Material provided:
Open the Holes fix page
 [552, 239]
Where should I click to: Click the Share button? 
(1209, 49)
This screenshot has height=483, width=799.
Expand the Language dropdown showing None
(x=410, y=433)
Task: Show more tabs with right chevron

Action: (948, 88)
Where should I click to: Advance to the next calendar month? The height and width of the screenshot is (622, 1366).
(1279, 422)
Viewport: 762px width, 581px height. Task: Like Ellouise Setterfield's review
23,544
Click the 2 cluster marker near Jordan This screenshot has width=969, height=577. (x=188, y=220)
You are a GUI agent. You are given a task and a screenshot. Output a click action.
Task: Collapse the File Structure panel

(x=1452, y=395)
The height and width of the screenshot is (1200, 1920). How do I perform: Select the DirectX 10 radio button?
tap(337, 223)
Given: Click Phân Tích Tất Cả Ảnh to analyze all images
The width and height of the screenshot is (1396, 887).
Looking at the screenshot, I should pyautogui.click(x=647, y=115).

Your task: Across the entries above, find the lines with the string "This" and copy them.

Written response:
This screenshot has height=483, width=799.
Click the 2 cluster marker near Jordan This screenshot has width=969, height=577. (x=188, y=220)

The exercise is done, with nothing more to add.